24. In an aquaculture system comprising a fish tank and bio-filter, said bio-filter having a downflow self-cleaning configuration comprising a liquid deflecting means generally concentric with a cylindrical bio-filter tank having a bed of buoyant media pellets therein, means for directing liquid to be treated at said deflecting means, said deflecting means located adjacent an upper surface of liquid in the tank such that said liquid impinges on said deflecting means and is directed radially outwardly at the upper surface of the liquid towards an inner wall surface of the bio-filter tank causing media pellets adjacent said upper surface to move radially outwardly toward said inner wall surface and downwardly adjacent the inner wall surface, the pellets being further caused to move inwardly toward the center of the tank and upwardly adjacent the center of the bio-filter tank, the liquid circulating within the bio-filter tank causing media pellets to move in a toroidal flow configuration stirring the buoyant media pellets within the bio-filter tank, first flow communication means for withdrawing liquid to be treated from the fish tank and directing said liquid to said deflecting means and second flow communication means adapted to permit treated liquid to flow from said bio-filter tank to said fish tank.
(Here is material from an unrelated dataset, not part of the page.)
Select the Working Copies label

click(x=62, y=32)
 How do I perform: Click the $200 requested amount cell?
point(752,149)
25. The system of claim 24 further comprising means adapted to collect particulate material in said fish tank and for periodic removal thereof.
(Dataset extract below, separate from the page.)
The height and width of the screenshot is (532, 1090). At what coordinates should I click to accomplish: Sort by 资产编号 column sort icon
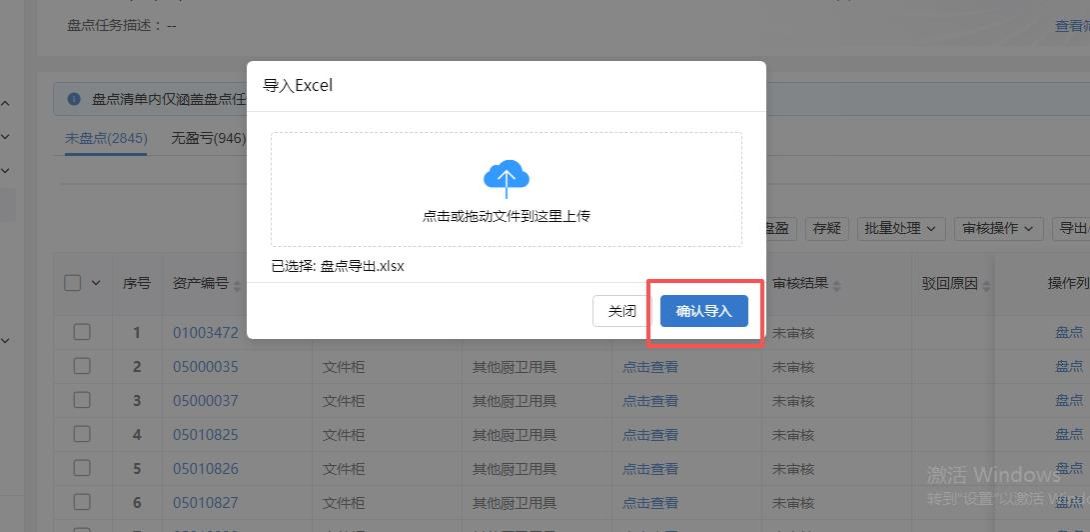(x=237, y=285)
26. In a bio-filter having a tank with a peripheral wall and longitudinal axis, apparatus configured to impart a toroidal flow configuration to filtrate within the tank and cause media pellets in a media bed in the tank to be stirred and move in said configuration to self clean said pellets of bio-film, said apparatus comprising: deflecting means adjacent the surface of the filtrate to peripherally direct flow of filtrate radially outwardly toward said tank wall, said wall redirecting said filtrate and media pellets downwardly along the wall, said media pellets moving inwardly to the centre of the tank adjacent the bottom of the media bed and upwardly to the surface adjacent the axis of the tank to define said toroidal configuration; and

means for creating flow of liquid to said deflecting means.
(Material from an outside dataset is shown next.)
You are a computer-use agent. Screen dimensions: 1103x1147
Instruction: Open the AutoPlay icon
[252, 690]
27. The bio-filter of claim 26 wherein the means creating flow of liquid is at least one air diffuser located below said media bed and creating air flow upwardly adjacent said axis to cause filtrate to rise and impinge on said deflecting means.

28. The bio-filter of claim 26 wherein the deflecting means is a nozzle adjacent the surface of said filtrate to peripherally direct said filtrate outwardly, and wherein said means for creating said flow comprises means for supplying filtrate under pressure to said nozzle.

29. In a method of treating liquid in a bio-filter comprising a tank having a peripheral wall and longitudinal axis, said tank containing said liquid and a bed of buoyant media pellets, the step of:

directing movement of liquid radially outwardly from adjacent the axis of the tank along the upper surface of said media bed resulting in the liquid also moving downwardly along the wall and thereby causing media pellets to move outwardly and down the wall of the tank, said buoyant pellets thereafter moving radially inwardly at the bottom of said media bed and upwardly adjacent the axis of said tank to define a toroidal flow configuration to the media in the bed as a result of the movement of liquid radially outwardly and downwardly.

30. The method of claim 29 wherein said directing movement of liquid is caused by liquid being ejected from a nozzle under pressure radially along the upper surface of the media bed in the liquid.

31. The method of claim 29 wherein said directing movement of liquid is caused by a deflection plate adjacent said liquid surface extending radially outwardly towards said tank wall, said plate operating in co-operation with at least one air generation means adjacent said tank axis and below the bottom of said media bed wherein said liquid is caused to flow upwardly adjacent the axis and be deflected outwardly along the surface of the bed to create the toroidal flow configuration of the pellet media.